外においている小さな水鉢のお話ですです。春先に水底を覆っていた黒くベットリとした藍藻らしきネバネバを取り去り、またトリミングした水草を放り込んでいました。ですが取りきれなかった藍藻が水草や鉢の内側に絡み付き、再び増え始めました。一部を除いてほとんどの水草がうまく育たないので、放置していました
その水鉢を先週ふと覗くとネバネバと覆っていた藍藻はほぼなくなり、水が透明に輝いているではないですか。よく見るとその水底にはたくさんのシャーペンで突いたような穴が・・・。その穴は土のような細かい粒子で出来た管状の先端部に開いています。その管状の構造物が水底ににょきにょきとタケノコのように生えています。管の長さ2〜3mm、直径0.5〜1mmぐらいです。

ピンセットでその管状の物をつかんで、一気に疑問が氷解しました。にゅるっ・・・アカムシです。ユスリカが産卵していた模様。さぁ今日はごちそうだ〜天然物の踊り食いだぞ〜ということで、次々ピンセットで捕獲してカラシンやアカヒレ達へ・・・ピンセットで直接給餌してみると、手元にアタリが感じられるぐらい沸騰しました。冷凍アカムシの保管許可が永久に許可されないであろう我が家では、旬の物として味わっていただきましょう。
成虫のユスリカは「蚊」とは、まったく違う昆虫で、人を刺すどころか、口器が無く消化器も退化しています。水辺などで夕方たくさんのユスリカが集まり蚊柱となっているところを見かけます。少年時代、自転車で蚊柱に突っ込み口や鼻に吸い込んでしまった記憶があるのはワタシだけではないと思いますが、基本的には無害です。
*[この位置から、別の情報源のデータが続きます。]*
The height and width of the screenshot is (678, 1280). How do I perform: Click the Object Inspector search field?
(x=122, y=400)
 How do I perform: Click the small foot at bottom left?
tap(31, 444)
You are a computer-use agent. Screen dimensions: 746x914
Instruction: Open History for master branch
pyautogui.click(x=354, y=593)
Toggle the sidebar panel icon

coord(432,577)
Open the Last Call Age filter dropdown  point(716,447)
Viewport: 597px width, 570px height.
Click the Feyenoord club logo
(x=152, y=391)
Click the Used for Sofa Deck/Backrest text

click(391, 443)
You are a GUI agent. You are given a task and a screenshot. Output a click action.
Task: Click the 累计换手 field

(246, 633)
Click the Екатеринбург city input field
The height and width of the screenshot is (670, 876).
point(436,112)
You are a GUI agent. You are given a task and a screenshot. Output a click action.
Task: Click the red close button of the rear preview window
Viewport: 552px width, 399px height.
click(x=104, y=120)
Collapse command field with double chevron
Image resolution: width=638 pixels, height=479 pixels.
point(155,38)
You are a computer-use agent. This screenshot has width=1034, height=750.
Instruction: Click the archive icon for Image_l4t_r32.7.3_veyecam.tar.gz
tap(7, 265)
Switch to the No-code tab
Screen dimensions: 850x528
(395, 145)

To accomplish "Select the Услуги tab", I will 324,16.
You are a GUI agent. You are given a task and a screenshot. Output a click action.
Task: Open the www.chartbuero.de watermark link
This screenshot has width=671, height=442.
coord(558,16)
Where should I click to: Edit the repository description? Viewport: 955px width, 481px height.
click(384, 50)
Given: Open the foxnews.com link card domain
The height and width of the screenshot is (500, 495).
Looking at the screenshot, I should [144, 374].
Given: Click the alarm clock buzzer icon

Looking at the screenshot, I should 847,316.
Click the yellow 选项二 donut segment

むしろ、その幼虫は植物の屑や藻類など、泥中や水中の有機物から体を作り、成虫になって飛び去る、理想の浄化システムを担う益虫だそうです。

また踊り食いパーティーが主催したいのですが、あまりに小さくてメダカを飼えない水鉢ですから本当の「蚊」が発生しますし、そろそろ水を抜かなければなりません。